— Text block —
== Segment start ==

Wavelength (feet) = 984 ÷ frequency (in megahertz).
Example: Middle of FM-band, 98 megahertz,
984 ÷ 98 = 10.04 feet.
Example: Bottom of AM-band, 0.55 megahertz,
984 ÷ 0.55 = 1,789 feet.
No, radio waves don’t really go “squiggling”
through the air like a wave - we just draw them
that way on x-y (amplititude-time) graphs.


Section of wire, with electron concentration
alternately compressed and expanded.
They are “jiggling” back and forth,
one-half wavelength distance.
This wire is 4 waves long at this frequency.


A half-cycle later, they have jiggled the other way.
When they moved, they emitted a radio wave.


Let’s start here. Electricity, when flowing continuously in one direction is called direct current (DC). DC obeys the same rules as water in a pipe - flow is a function of pressure and resistance. More pressure and less resistance equals more flow. Congratulations - you just learned Ohm’s Law.

Electricity, unlike water, can change its direction of flow very rapidly. Electricity that flows back and forth is called alternating current (AC). Utility power changes directions 120 times per second, AM-band radio about 2 million, FM-band radio about 200 million, and a microwave oven about 4 billion. Two changes, one forward and then one backward, are called one cycle or one Hertz. The number of cycles per second is called the frequency. The distance one cycle travels is called the wavelength, usually measured in meters. Since the speed is fixed (the speed of light), higher frequencies have shorter wavelengths, and lower frequencies have longer wavelengths.

== Segment end ==

— Data block —
== Segment start ==

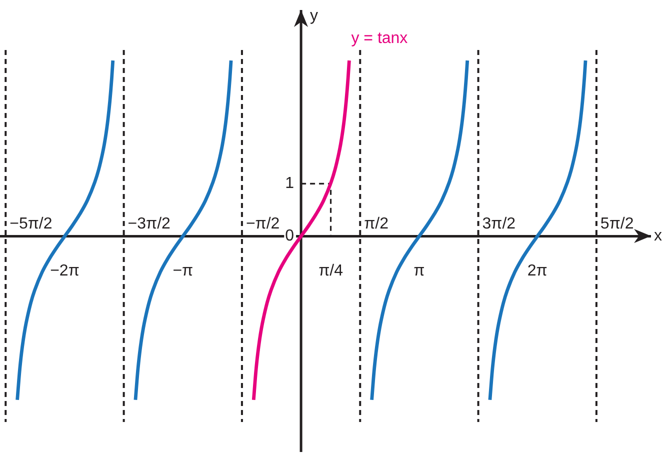  Describe the element at coordinates (380, 38) in the screenshot. I see `series-label: y = tanx` at that location.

== Segment end ==

— What is expected —
Reproduce the passage on radio waves and wavelength in full, word for word.

— Reply to the exercise —
Wavelength (feet) = 984 ÷ frequency (in megahertz).
Example: Middle of FM-band, 98 megahertz,
984 ÷ 98 = 10.04 feet.
Example: Bottom of AM-band, 0.55 megahertz,
984 ÷ 0.55 = 1,789 feet.
No, radio waves don’t really go “squiggling”
through the air like a wave - we just draw them
that way on x-y (amplititude-time) graphs.


Section of wire, with electron concentration
alternately compressed and expanded.
They are “jiggling” back and forth,
one-half wavelength distance.
This wire is 4 waves long at this frequency.


A half-cycle later, they have jiggled the other way.
When they moved, they emitted a radio wave.


Let’s start here. Electricity, when flowing continuously in one direction is called direct current (DC). DC obeys the same rules as water in a pipe - flow is a function of pressure and resistance. More pressure and less resistance equals more flow. Congratulations - you just learned Ohm’s Law.

Electricity, unlike water, can change its direction of flow very rapidly. Electricity that flows back and forth is called alternating current (AC). Utility power changes directions 120 times per second, AM-band radio about 2 million, FM-band radio about 200 million, and a microwave oven about 4 billion. Two changes, one forward and then one backward, are called one cycle or one Hertz. The number of cycles per second is called the frequency. The distance one cycle travels is called the wavelength, usually measured in meters. Since the speed is fixed (the speed of light), higher frequencies have shorter wavelengths, and lower frequencies have longer wavelengths.